__WHAT TO DO__.
Each line below containing the word "agent" needs to be shown.

__DATASET EXTRACT__.
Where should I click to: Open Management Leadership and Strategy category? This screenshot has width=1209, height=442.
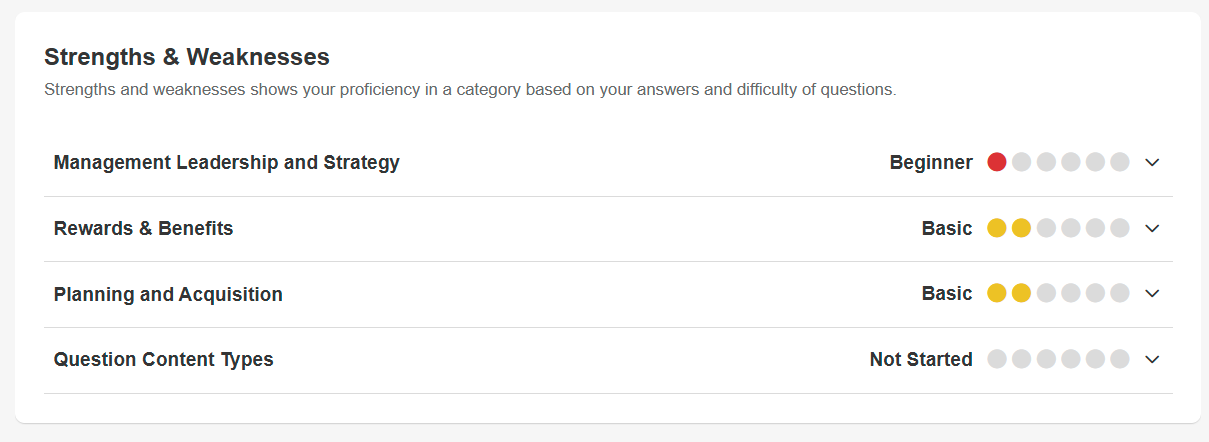point(226,162)
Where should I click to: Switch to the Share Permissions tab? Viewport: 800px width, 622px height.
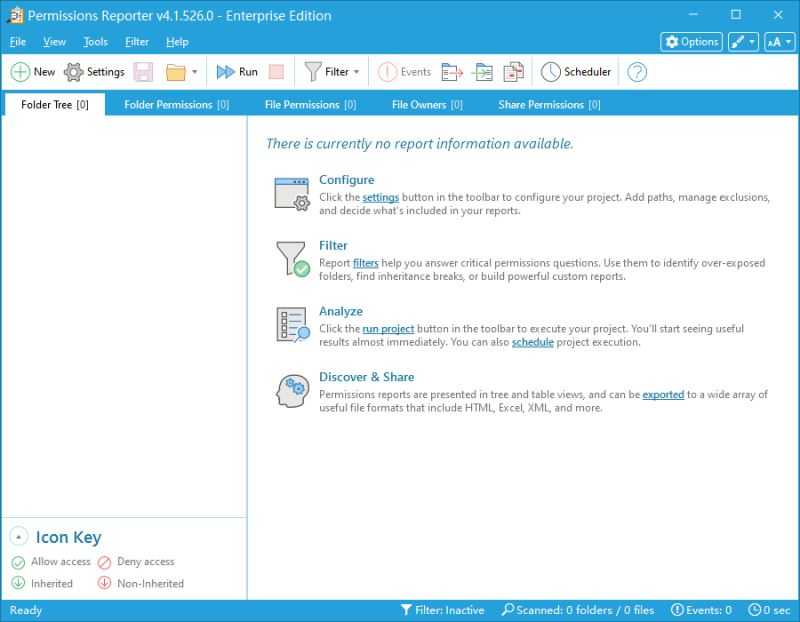tap(549, 104)
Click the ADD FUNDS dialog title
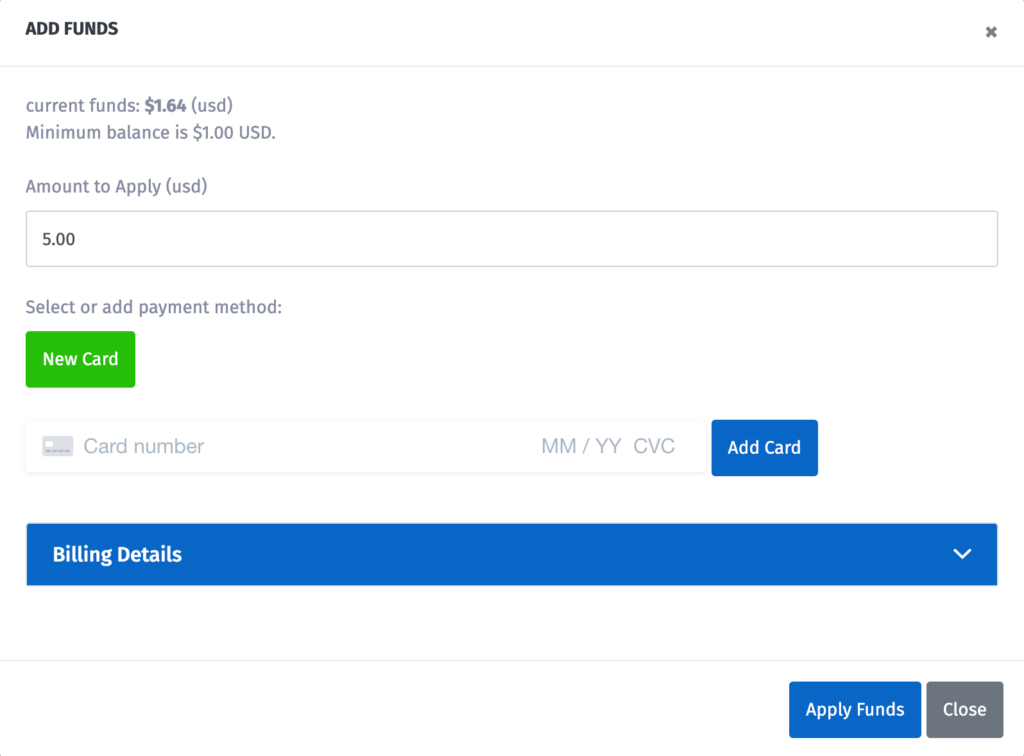 click(72, 29)
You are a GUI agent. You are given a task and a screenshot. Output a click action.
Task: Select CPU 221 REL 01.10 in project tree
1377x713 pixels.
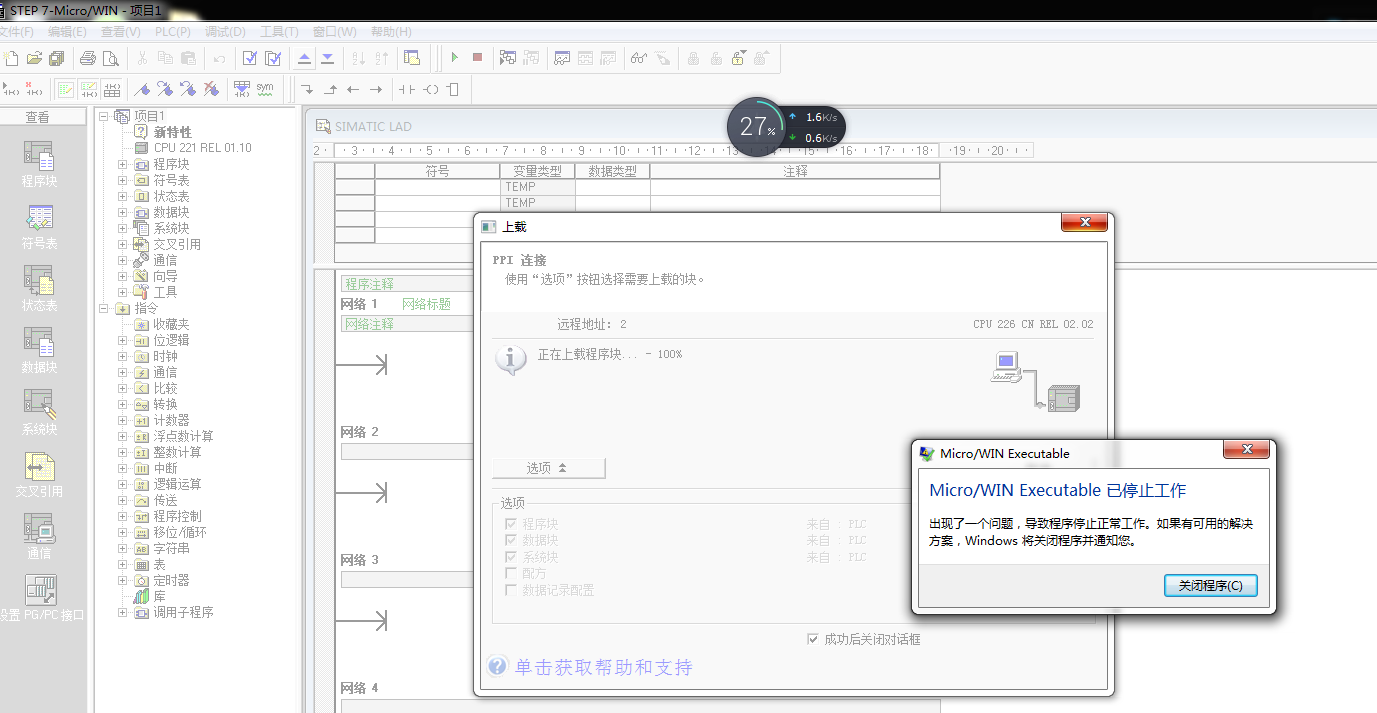pyautogui.click(x=202, y=148)
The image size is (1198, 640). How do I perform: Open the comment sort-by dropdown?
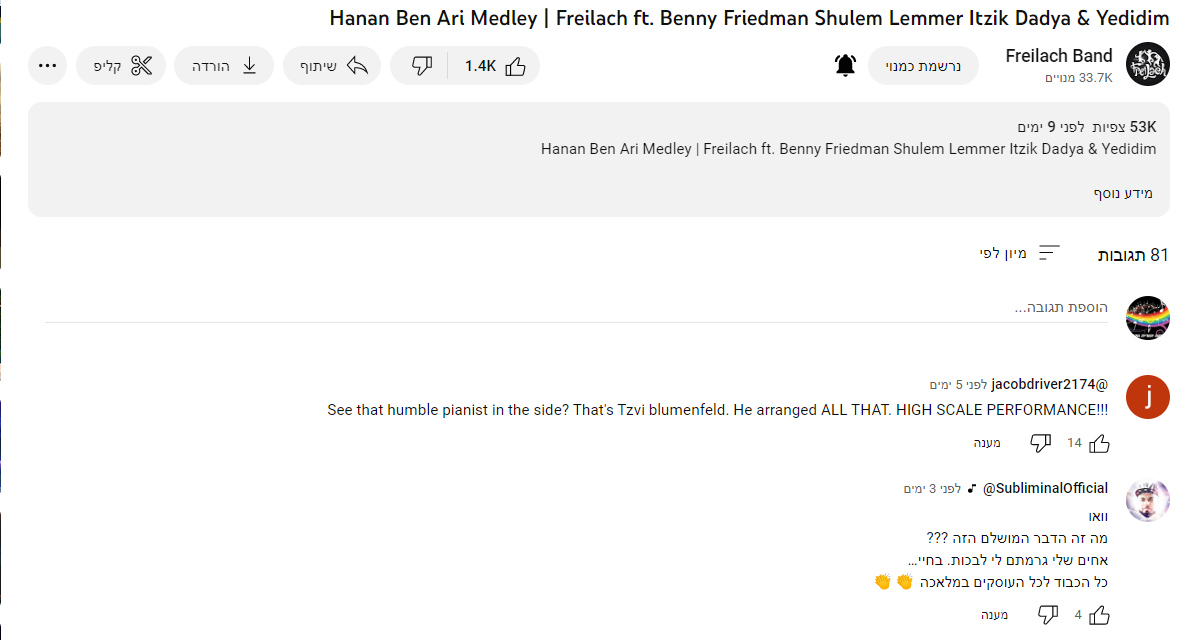pyautogui.click(x=1019, y=254)
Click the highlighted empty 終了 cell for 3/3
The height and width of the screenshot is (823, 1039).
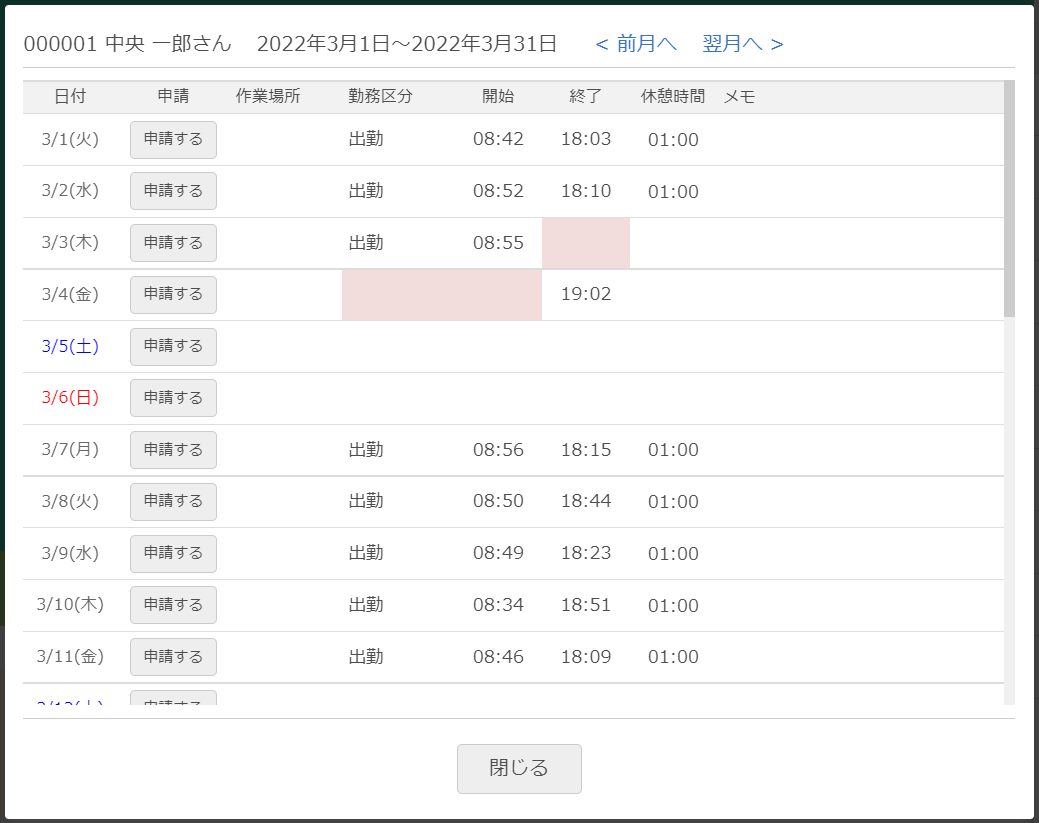[586, 242]
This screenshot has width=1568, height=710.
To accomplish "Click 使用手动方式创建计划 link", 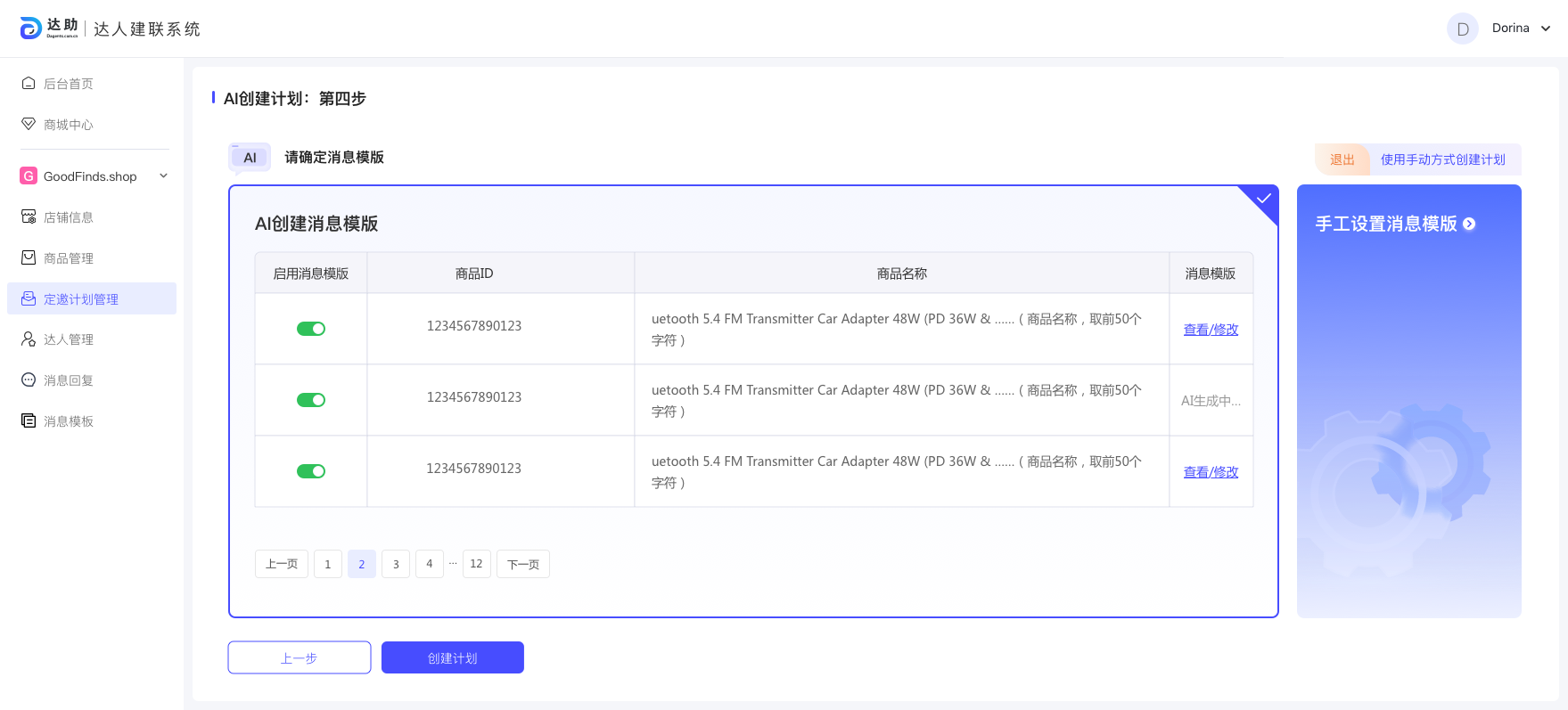I will (1442, 159).
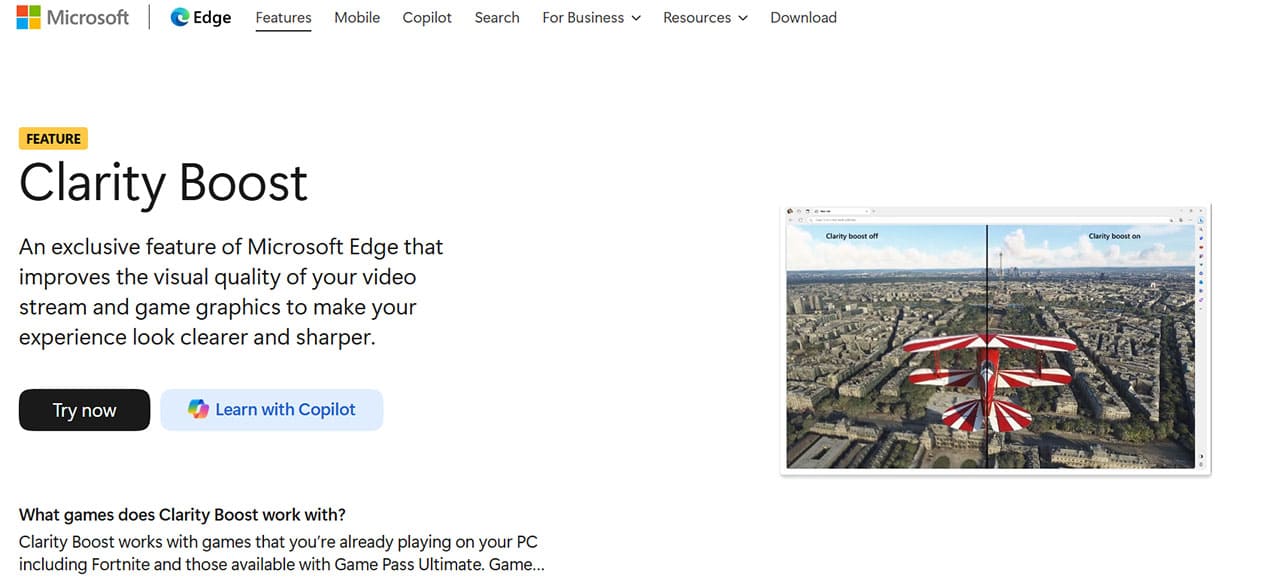Click the Clarity boost on label
The image size is (1280, 577).
click(1114, 236)
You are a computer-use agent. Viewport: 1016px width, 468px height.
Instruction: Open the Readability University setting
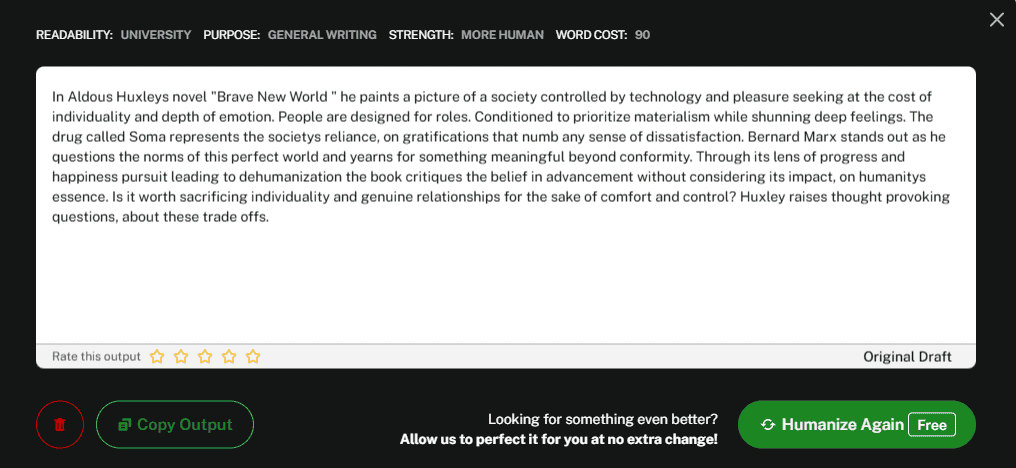pos(155,35)
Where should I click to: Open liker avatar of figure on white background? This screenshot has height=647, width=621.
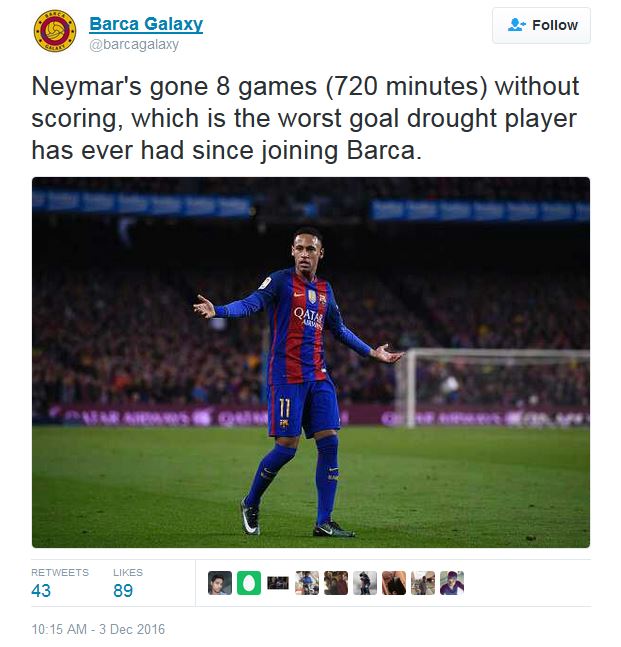click(x=365, y=583)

__EXERCISE OUTPUT__.
You are a GUI agent. You are given a task and a screenshot. Output a click action.
You are a computer-use agent. Viewport: 1016px width, 468px height.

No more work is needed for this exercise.